» **Petit problème**
Répondez aux questions suivantes sur l'extrait présenté plus bas, en marquant chaque réponse de la même lettre.
(a) Combien d'étapes la démonstration comprend-elle ?
(b) Quelle abréviation désigne la Nouvelle rhétorique perelmanienne ?
(c) Quelle notion étroitement liée à celles de persuasion et d'influence fait l'objet d'une définition ?

» **Extrait**
______________________________

6La démonstration comprend les étapes suivantes : 1. La reconstitution de la conception de l’argumentation pratiquée par l’auteur, telle qu’on peut la déduire de cet ouvrage ; 2. les contributions que peut apporter la rhétorique argumentative aux analyses des notions de sujet parlant et d’altérité ; 3. l’analyse du cas paradoxal de l’absence de la RA dans le cadre de trois définitions des sciences du langage, puis dans l’évocation de notions argumentatives clés comme la justification ou l’opinion rationalisée, jouant pourtant un rôle fondamental dans le domaine de l’argumentation rhétorique ; 4. de la prééminence du « croire vrai » à l’analyse de toutes les valeurs.
7Cette reconstitution résulte de trois des constituants majeurs de l’argumentaire de l’ouvrage, qui m’ont semblé les plus représentatifs des prises de position de l’auteur : la définition des traits distinctifs de la RA, l’insistance sur la source d’inspiration juridique de la Nouvelle rhétorique perelmanienne (désormais NR), et la définition d’une notion étroitement liée à celles de persuasion et d’influence : la force de l’argument.

______________________________

» **Lignes de données**
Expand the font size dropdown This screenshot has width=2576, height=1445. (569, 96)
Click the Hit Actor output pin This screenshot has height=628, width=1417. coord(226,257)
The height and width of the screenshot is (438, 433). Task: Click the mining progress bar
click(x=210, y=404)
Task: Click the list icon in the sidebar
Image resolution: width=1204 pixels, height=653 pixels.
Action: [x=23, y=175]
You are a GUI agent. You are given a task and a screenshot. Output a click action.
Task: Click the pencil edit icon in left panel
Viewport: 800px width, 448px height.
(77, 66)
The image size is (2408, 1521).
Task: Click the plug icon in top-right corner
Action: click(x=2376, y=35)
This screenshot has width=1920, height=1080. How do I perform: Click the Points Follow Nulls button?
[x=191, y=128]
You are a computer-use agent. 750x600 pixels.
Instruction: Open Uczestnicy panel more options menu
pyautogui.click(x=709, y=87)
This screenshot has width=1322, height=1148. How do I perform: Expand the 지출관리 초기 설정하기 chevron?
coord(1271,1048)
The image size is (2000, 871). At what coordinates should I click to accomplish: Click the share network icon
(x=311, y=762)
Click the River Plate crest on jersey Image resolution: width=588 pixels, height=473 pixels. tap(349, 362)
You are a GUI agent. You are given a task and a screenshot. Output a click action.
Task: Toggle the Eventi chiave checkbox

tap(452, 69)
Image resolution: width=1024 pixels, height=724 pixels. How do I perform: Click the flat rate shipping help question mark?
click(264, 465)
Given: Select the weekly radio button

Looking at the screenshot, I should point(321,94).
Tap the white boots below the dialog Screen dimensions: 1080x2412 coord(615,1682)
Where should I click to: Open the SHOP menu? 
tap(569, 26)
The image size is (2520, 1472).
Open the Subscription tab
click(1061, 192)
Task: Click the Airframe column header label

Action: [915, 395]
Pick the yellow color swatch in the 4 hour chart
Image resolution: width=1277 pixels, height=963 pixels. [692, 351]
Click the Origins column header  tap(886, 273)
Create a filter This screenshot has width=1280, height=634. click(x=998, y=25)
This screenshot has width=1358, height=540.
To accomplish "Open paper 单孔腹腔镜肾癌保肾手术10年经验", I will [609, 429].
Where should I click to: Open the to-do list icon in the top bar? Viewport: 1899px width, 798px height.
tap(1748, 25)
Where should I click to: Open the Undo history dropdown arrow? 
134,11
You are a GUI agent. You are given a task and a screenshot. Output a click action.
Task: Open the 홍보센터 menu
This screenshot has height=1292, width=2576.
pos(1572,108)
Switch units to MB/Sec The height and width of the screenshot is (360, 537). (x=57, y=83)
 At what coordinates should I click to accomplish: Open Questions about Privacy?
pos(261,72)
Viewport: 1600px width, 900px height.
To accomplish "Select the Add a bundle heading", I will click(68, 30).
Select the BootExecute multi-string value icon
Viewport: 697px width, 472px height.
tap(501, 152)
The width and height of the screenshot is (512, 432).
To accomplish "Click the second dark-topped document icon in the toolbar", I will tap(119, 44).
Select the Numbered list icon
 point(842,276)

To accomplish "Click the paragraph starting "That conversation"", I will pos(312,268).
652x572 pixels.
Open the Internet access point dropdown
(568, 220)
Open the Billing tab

______________________________

» **Corrigé de l'exercice**
(a) Quatre étapes.
(b) NR.
(c) La force de l'argument.